Cari Berita

Breaking News

Balada Seorang Narapidana (Bagian 9)

INILAMPUNG
Minggu, 09 Januari 2022
Views


Oleh, Dalem Tehang


AKU buka bungkusan nasi cadong. Lama ku tatap nasi berwarna kusam itu. Ijal mendekat. Menaruhkan segelas air minum. 


“Makanlah, Mario. Bismillah aja,” kata Joko yang memperhatikan kebimbanganku.


“Bismillah,” ucapku sambil menyuapkan nasi ke mulut. Dan benar saja. Tiga kali suapan, ludes sudah makanan itu. 


“Alhamdulillah,” kataku. Pelan. Ku lihat Joko dan kawan-kawan yang lain memperhatikanku.


“Ada yang aneh ya?” tanyaku. Mereka hanya tersenyum.

 

Ku rebahkan badan. Mulai terasa lelah. Lahir batin. Tak terasa, aku tertidur. Sampai kemudian tanganku ada yang menarik.

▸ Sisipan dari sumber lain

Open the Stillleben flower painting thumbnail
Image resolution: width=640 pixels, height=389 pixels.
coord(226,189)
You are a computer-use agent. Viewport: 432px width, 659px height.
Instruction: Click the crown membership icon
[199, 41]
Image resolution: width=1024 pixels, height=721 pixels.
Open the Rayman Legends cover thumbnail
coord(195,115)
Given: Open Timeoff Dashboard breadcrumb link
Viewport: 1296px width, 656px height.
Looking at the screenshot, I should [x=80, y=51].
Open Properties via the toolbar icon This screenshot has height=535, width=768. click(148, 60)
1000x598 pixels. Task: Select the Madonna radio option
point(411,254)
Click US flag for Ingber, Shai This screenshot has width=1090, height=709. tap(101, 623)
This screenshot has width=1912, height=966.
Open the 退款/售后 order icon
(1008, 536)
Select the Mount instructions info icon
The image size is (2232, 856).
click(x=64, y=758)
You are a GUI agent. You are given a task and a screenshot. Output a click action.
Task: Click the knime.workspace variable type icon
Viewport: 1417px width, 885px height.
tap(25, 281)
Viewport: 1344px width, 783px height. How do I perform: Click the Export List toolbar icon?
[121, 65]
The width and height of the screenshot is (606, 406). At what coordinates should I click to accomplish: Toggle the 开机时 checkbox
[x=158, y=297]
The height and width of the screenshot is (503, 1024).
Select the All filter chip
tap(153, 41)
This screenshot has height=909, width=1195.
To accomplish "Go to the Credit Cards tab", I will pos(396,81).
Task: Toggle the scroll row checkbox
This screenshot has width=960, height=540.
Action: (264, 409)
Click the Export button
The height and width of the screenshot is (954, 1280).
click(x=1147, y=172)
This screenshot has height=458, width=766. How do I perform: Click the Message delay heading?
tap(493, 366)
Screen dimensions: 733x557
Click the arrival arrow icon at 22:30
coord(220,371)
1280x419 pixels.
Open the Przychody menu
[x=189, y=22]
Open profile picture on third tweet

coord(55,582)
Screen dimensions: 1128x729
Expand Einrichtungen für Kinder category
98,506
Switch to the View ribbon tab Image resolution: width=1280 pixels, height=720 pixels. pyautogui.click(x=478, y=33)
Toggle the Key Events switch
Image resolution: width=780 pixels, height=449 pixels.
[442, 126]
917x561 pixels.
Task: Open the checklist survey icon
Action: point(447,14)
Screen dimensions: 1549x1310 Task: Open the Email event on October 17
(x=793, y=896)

“Bangun, Mario. Ada pemeriksaan provos,” Joko yang berucap sambil menarik tanganku.


Buru-buru aku duduk. Ku lihat dua orang berpakaian provos berdiri di pintu. Penghuni kamar disuruh keluar. Berbaris rapih di depan kamar.


Satu demi satu barang yang ada di kamar diperiksa. Semua isi tas dikeluarkan. Berserakan di lantai. Rokok yang bungkusnya belum dibuka, disita. 


Salah satu petugas masuk ke kamar mandi. Matanya nanar melihat ember penuh berisi rendaman pakaian. 


Sambil menutup hidungnya, ia berkata keras: “Siapa yang ngerendem baju ini?”


Kami berpandangan. Edi memberi isyarat pada Ijal. Pria muda itu mengangkat tangannya.


“Habis ini, langsung dibilas dan jemur ya. Kalau nanti malem saya cek masih kayak gini juga, saya suruh minum air rendeman ini,” kata petugas itu sambil keluar kamar. Ijal mengangguk.


Selepas petugas provos pergi, kami masuk kamar lagi. Masing-masing merapihkan barang pribadi yang bertaburan di lantai. Hanya Edi kepala kamar yang duduk anteng di tempatnya. Semua barang miliknya dirapihkan Ijal.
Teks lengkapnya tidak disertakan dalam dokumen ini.